From the listing below, retype exactly the line holding "Instruction: Share capture via Facebook icon", the line holding "is (490, 680).", and the lines between them; skip everything else.
------------------------------
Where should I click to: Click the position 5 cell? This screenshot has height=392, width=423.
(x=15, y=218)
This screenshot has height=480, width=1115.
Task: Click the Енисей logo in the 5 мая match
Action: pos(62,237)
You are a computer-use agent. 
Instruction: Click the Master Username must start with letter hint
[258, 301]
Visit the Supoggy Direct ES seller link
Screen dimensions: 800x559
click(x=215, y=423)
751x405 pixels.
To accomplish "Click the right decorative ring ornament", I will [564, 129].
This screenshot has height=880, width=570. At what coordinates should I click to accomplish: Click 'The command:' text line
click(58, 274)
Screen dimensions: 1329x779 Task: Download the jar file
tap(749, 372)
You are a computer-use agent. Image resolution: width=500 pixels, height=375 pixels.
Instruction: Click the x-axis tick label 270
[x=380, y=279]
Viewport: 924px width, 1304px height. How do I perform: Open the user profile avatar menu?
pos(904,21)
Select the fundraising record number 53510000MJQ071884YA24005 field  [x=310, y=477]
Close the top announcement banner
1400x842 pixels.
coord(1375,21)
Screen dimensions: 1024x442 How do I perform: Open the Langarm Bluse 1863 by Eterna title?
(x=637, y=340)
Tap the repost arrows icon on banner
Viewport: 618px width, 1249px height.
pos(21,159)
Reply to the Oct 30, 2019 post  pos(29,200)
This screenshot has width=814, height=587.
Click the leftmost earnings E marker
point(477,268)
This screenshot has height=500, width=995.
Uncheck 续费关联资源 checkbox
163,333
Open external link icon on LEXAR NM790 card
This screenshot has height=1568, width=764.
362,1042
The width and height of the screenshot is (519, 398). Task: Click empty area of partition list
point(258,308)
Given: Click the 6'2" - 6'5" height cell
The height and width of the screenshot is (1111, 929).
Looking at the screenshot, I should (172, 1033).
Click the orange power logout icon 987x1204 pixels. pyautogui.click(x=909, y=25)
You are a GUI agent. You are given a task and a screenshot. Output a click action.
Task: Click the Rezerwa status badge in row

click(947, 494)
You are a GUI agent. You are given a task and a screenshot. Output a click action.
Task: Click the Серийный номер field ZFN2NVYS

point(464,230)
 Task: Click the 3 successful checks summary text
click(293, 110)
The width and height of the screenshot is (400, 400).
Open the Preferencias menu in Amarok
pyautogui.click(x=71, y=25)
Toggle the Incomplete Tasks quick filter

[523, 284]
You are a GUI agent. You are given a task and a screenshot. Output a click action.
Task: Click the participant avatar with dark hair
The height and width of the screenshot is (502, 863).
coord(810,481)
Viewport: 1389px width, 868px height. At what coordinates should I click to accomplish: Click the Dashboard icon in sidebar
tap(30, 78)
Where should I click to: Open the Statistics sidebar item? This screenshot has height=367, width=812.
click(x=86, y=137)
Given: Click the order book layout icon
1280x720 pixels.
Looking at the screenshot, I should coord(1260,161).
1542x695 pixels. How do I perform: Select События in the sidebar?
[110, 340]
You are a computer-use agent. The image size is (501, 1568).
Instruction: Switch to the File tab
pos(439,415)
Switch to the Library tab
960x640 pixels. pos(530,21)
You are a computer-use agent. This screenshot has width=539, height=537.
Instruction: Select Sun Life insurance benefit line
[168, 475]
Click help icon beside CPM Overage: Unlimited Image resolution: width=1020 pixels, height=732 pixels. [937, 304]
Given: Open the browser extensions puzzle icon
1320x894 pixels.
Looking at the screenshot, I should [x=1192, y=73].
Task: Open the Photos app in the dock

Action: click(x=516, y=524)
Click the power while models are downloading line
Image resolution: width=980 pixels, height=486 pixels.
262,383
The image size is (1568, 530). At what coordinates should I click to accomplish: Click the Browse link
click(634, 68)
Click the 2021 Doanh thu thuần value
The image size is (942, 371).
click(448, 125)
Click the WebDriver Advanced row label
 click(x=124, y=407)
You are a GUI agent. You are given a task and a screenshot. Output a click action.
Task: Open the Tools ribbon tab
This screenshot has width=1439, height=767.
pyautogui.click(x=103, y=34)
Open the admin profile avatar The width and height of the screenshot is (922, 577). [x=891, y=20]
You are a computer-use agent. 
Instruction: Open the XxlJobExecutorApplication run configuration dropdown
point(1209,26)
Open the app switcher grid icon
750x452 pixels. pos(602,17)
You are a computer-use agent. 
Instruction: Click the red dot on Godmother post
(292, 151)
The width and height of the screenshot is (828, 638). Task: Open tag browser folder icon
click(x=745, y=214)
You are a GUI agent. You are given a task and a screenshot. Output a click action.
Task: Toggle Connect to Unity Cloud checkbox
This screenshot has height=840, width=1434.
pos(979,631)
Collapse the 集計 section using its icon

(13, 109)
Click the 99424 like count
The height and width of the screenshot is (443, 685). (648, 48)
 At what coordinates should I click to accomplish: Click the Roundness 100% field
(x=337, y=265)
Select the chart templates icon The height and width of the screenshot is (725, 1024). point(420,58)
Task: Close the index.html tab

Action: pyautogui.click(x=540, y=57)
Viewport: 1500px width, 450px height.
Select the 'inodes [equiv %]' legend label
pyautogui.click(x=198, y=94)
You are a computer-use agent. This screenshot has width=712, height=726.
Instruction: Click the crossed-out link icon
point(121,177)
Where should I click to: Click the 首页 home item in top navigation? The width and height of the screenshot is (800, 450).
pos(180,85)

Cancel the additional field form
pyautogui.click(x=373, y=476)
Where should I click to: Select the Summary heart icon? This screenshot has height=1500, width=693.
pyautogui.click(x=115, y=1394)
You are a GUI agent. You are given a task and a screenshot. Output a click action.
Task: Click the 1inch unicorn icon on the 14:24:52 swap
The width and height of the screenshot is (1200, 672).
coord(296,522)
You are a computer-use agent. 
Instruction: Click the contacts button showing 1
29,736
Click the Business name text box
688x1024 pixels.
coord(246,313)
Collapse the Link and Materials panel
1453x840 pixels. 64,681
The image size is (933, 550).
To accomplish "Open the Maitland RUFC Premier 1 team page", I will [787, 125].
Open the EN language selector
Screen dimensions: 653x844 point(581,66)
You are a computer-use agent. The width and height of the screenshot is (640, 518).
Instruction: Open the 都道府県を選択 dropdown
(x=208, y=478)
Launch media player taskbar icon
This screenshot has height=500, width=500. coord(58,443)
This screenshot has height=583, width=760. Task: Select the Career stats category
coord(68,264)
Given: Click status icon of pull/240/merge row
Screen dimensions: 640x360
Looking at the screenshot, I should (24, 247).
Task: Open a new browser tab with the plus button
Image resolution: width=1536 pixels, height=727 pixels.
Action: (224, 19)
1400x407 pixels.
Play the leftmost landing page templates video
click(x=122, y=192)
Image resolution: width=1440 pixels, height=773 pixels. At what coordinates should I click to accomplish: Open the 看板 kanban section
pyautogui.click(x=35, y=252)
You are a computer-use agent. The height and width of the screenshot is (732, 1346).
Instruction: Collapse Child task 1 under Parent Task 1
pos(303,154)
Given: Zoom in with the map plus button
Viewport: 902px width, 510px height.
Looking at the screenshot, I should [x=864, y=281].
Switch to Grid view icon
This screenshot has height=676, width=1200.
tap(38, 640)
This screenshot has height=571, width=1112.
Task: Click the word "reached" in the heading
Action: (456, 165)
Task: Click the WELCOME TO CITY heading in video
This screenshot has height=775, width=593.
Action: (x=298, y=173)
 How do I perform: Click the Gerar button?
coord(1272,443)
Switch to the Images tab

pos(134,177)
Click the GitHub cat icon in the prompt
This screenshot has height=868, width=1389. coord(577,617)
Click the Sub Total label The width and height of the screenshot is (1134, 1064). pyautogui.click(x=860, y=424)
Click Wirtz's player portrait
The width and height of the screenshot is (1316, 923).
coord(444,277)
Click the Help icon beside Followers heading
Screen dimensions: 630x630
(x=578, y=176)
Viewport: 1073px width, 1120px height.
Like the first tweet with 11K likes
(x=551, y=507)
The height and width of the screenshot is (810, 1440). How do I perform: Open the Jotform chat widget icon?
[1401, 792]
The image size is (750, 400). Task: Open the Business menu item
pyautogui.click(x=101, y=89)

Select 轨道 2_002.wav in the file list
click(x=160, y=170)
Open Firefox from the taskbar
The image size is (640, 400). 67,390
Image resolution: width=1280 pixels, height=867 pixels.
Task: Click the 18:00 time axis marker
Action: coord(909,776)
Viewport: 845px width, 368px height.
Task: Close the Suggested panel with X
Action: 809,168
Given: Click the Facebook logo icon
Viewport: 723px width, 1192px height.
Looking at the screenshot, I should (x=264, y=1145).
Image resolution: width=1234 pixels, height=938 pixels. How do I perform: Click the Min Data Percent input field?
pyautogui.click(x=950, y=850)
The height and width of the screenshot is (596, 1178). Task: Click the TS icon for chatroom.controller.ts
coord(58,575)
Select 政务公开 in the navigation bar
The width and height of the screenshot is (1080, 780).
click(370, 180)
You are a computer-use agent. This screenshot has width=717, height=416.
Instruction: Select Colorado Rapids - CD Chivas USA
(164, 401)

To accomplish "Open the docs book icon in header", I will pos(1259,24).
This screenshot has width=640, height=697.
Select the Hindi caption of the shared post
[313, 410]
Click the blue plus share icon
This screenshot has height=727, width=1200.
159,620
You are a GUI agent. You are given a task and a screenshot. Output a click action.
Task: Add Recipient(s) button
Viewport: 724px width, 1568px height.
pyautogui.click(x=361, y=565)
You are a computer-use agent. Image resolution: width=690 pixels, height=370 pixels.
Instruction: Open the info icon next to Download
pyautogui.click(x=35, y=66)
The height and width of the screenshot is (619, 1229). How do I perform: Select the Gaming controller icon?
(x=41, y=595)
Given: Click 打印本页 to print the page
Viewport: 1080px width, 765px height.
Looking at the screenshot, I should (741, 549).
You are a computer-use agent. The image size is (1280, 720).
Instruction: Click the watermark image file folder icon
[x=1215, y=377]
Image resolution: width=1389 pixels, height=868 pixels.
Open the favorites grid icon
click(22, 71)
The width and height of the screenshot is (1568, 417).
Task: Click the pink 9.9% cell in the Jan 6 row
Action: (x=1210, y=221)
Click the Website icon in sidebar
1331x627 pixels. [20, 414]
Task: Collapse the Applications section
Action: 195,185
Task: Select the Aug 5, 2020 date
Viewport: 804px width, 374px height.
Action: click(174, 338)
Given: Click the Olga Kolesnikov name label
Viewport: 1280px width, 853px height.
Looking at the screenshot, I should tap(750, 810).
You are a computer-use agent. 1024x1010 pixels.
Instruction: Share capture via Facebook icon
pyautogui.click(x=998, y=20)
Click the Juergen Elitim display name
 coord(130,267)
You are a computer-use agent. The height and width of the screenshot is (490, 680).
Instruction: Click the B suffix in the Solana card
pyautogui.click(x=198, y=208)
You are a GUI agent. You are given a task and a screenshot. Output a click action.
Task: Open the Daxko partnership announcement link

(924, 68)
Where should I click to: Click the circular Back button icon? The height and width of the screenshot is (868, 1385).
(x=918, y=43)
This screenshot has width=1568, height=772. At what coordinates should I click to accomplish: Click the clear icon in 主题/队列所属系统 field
------------------------------
*Your response*.
Instruction: Share capture via Facebook icon
pyautogui.click(x=998, y=20)
Click the Juergen Elitim display name
 coord(130,267)
You are a computer-use agent. The height and width of the screenshot is (490, 680).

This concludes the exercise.